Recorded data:
=-=-=-=-=

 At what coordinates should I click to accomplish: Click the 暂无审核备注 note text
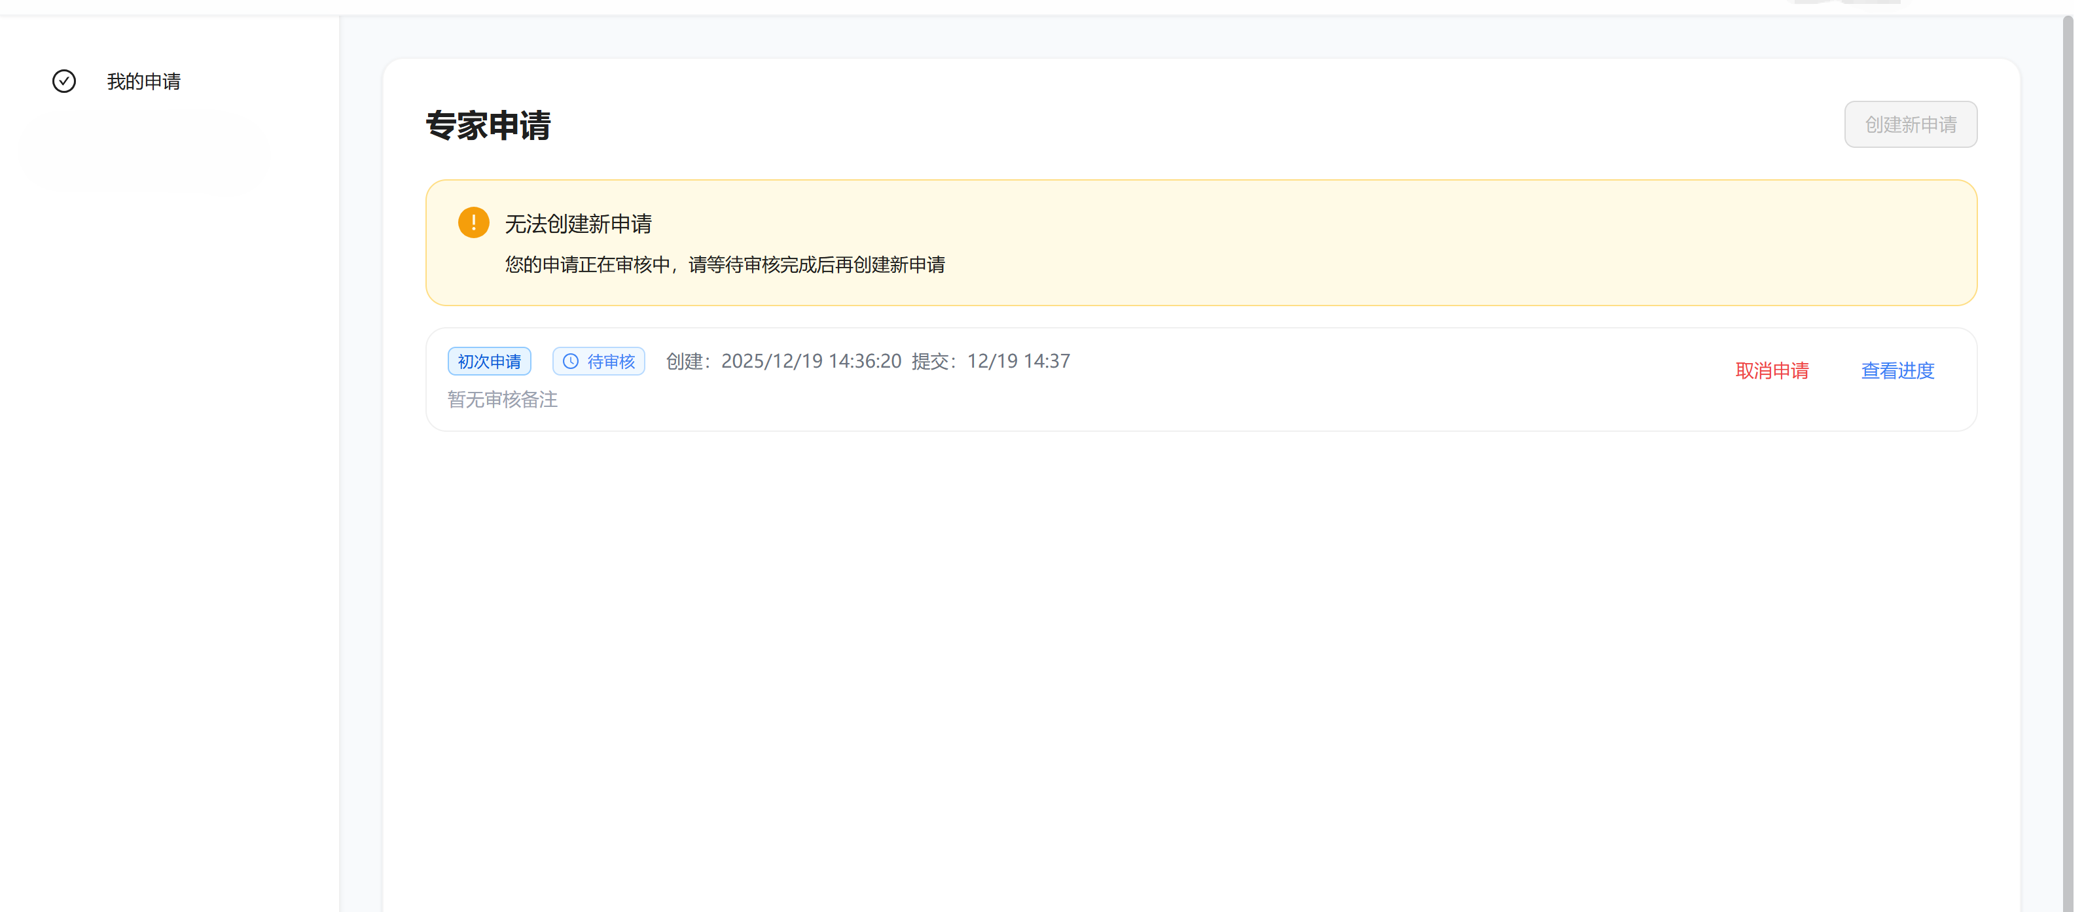[502, 399]
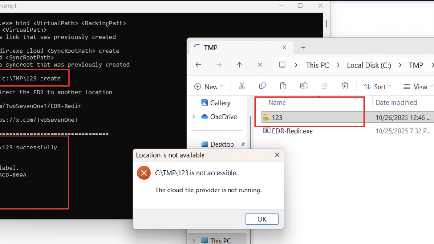Screen dimensions: 434x244
Task: Click the Copy icon in toolbar
Action: click(x=262, y=86)
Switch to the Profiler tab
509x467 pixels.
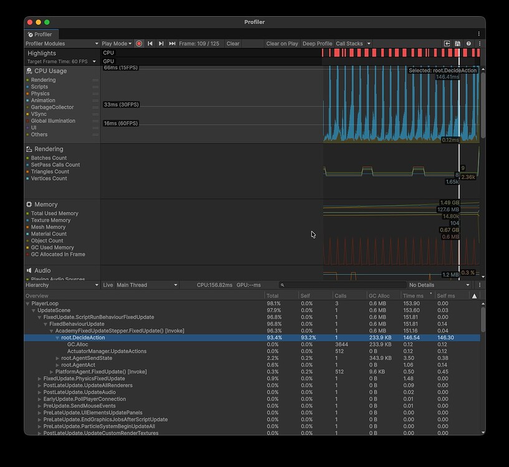40,34
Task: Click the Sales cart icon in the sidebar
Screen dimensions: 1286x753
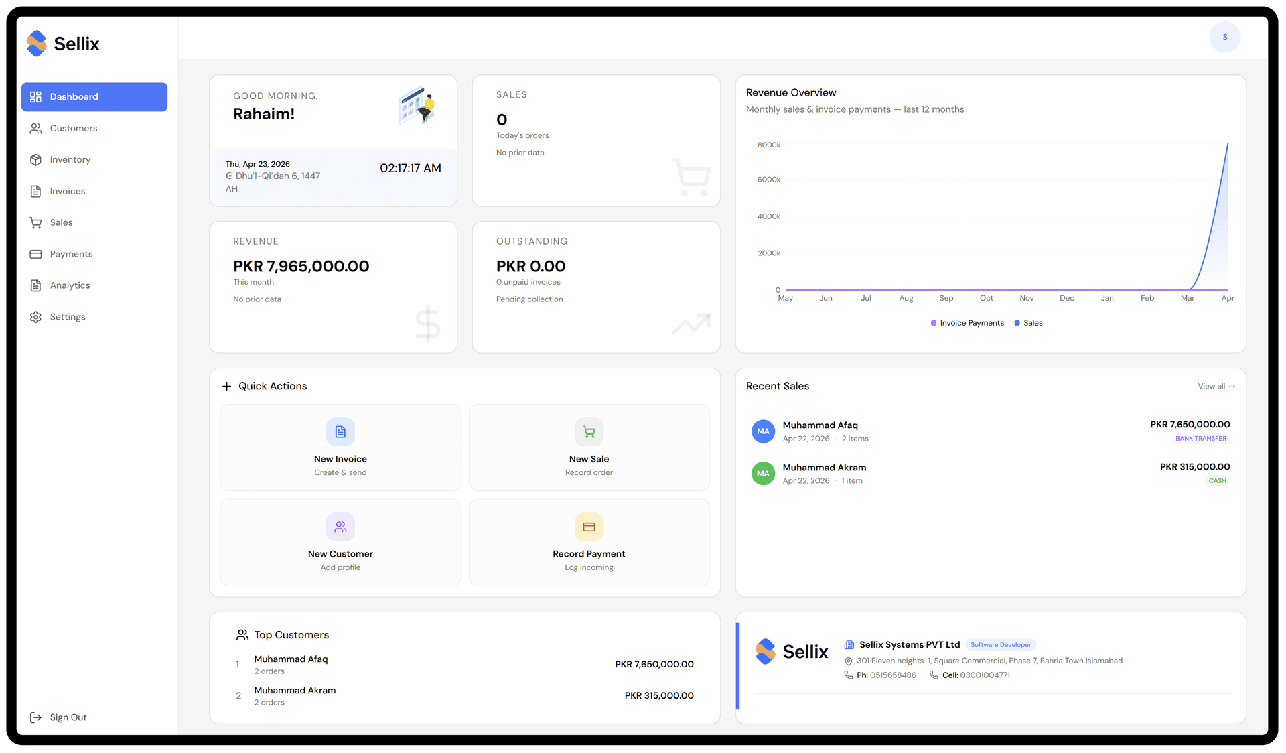Action: (36, 222)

=-=-=-=-=

*The request:* Print the material above word for word, line by line, and omit the pictures.

*Solution to the exercise:*
 At what coordinates should I click to accomplish: Click the 暂无审核备注 note text
[502, 399]
Screen dimensions: 434x244
Task: Click the Copy icon in toolbar
Action: click(x=262, y=86)
Switch to the Profiler tab
509x467 pixels.
40,34
Task: Click the Sales cart icon in the sidebar
Screen dimensions: 1286x753
Action: (36, 222)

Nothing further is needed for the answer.